Joséphine Bacon vient de faire paraître un grand livre d’horizon. Il s’agit de son quatrième recueil depuis 2009.
Nous sommes nombreux à aimer la poète innue originaire de Pessamit et sa poésie. Le lien particulier qu’elle entretient avec ses lecteurs fait partie intégrante de son œuvre. Elle parle naturellement à l’autre, son écriture semble tournée vers nous. Toute poésie ne devrait-elle pas l’être ?
Dans le touchant documentaire Je m’appelle humain de la cinéaste abénaquise Kim O’Bomsawin, Joséphine Bacon affirme : « Je ne dis pas que je suis poète, je dis que dans les mots simples que j’écris les gens y trouvent leur poésie ». On reconnaît, ici, l’humilité vraie qui devrait habiter chaque être humain devant le langage. À la lecture de ses textes, on comprend qu’elle pose la même question que Gilles Vigneault : comment vous donner des nouvelles ?
Descendre dans les mots de Joséphine Bacon, c’est toucher à l’écho du monde. Un monde passé par le tamis et le travail de la mémoire. Ne dit-elle pas, dans le prologue, qu’il faut « savoir transmettre » et « donner à ceux qui veulent entendre » ? Ceux-ci, à leur tour, « continueront encore une fois, kau minuat une fois de plus, pour la mémoire ».
Et c’est ainsi que le lecteur avance dans les mots et les pas de Joséphine Bacon. On devine, dans la lumière de sa poésie, la voix des anciens. On entend également le cœur battant de la poète. Ici, le mot battant prend le sens de « pulsation », mais aussi de « batailleur ». Elle écrit : « J’ai choisi mon cœur / son battement ». Et tout à coup, on éprouve la présence du tambour qui rythme l’intérieur des jours ou des souvenirs.
Kau Minuat / Une fois de plus nous donne à lire chaque poème en français et en innu-aimun.

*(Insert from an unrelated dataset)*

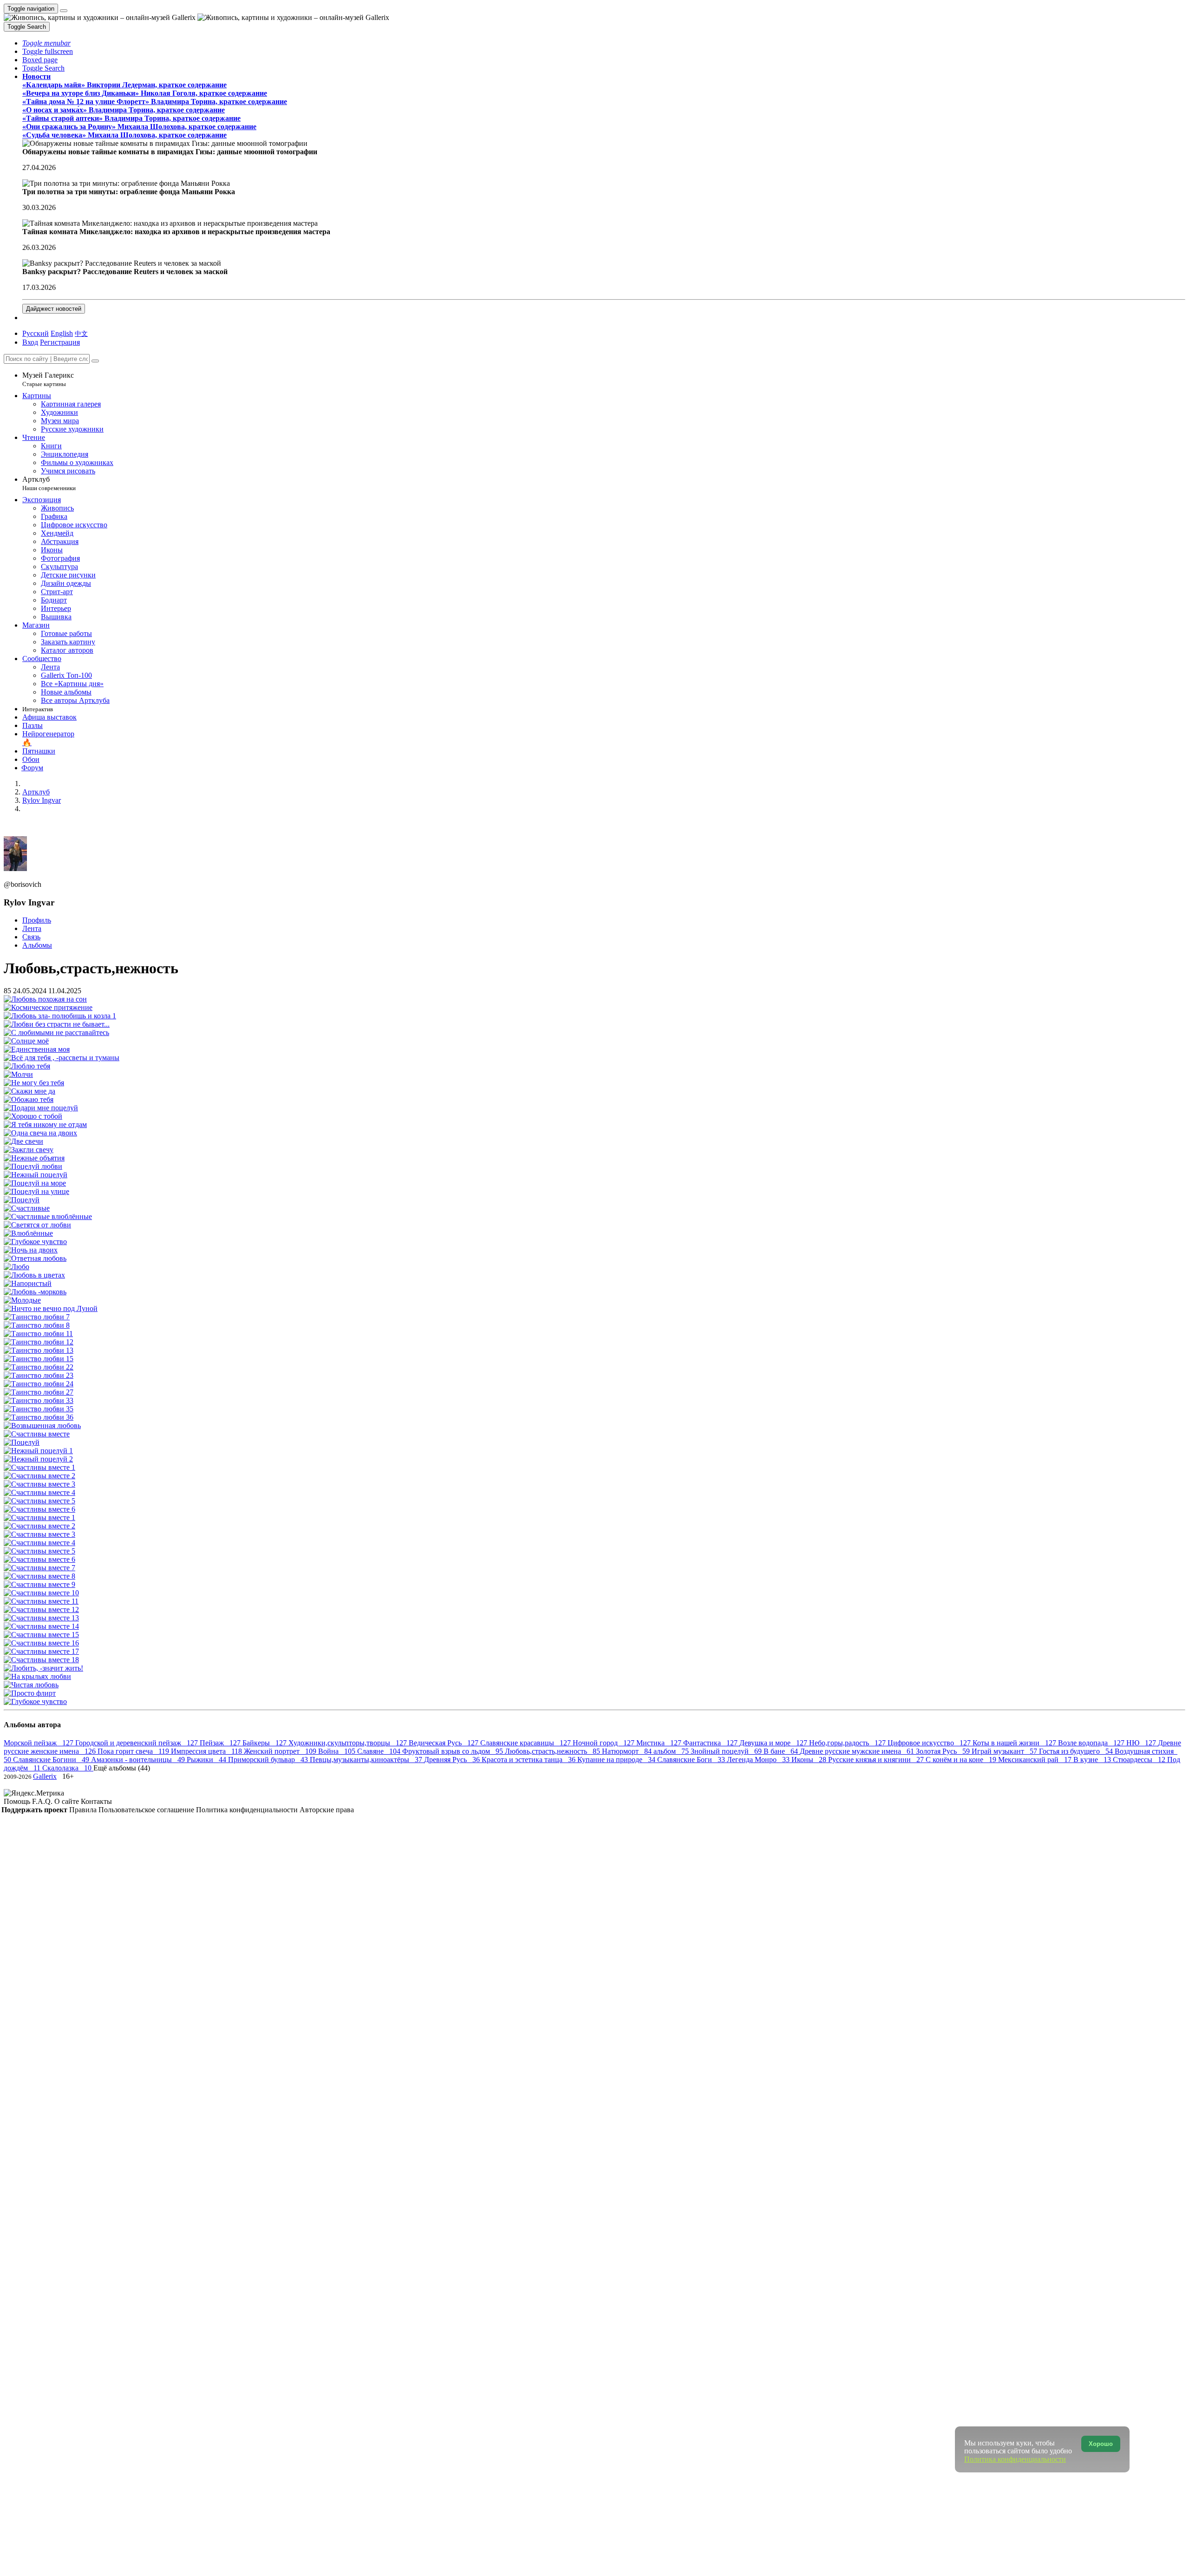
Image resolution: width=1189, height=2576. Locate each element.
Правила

Les deux langues se rencontrent. Cela contribue à la compréhension du texte en plus de révéler l’âme et la sonorité si caractéristique de la parole autochtone. On passerait à côté d’une riche expérience de lecture en ne s’intéressant qu’à la version française. Les pages de droite, où se trouvent les poèmes en innu-aimun, nous font voir la langue de cette terre d’Amérique. La langue qui habite au nord du monde, dirait Miron. On se surprend à vouloir lire à haute voix cette langue première que le temps continue d’éclairer. Et on entend, dans l’enchevêtrement magique des voyelles et des consonnes, un chant d’espoir. Les mots et leur alignement nous rappellent une portée musicale. Et cette musique inconnue, on la perçoit aussi dans les poèmes en français.
Alors, qu’est-ce qu’il y a dans ce livre ? Il y a notre regard désencombré. Une parole qui ouvre l’horizon. « La neige a bleui sous les raquettes / Un cœur s’abandonne / Dans la lenteur des pas / Le froid s’installe / J’écoute la glace / Tombe, neige / Nourris les glaciers / Affamés d’histoires / De leur naissance »
Enfin, il faut souligner la postface exemplaire de Marie-Andrée Gill. Un texte d’amitié, de respect et d’admiration où elle dit : « Tout est là et se tient dans la simplicité des saisons, de la naissance et de la mort qui enveloppent les poèmes d’un sentiment de profondeur et d’éternité ».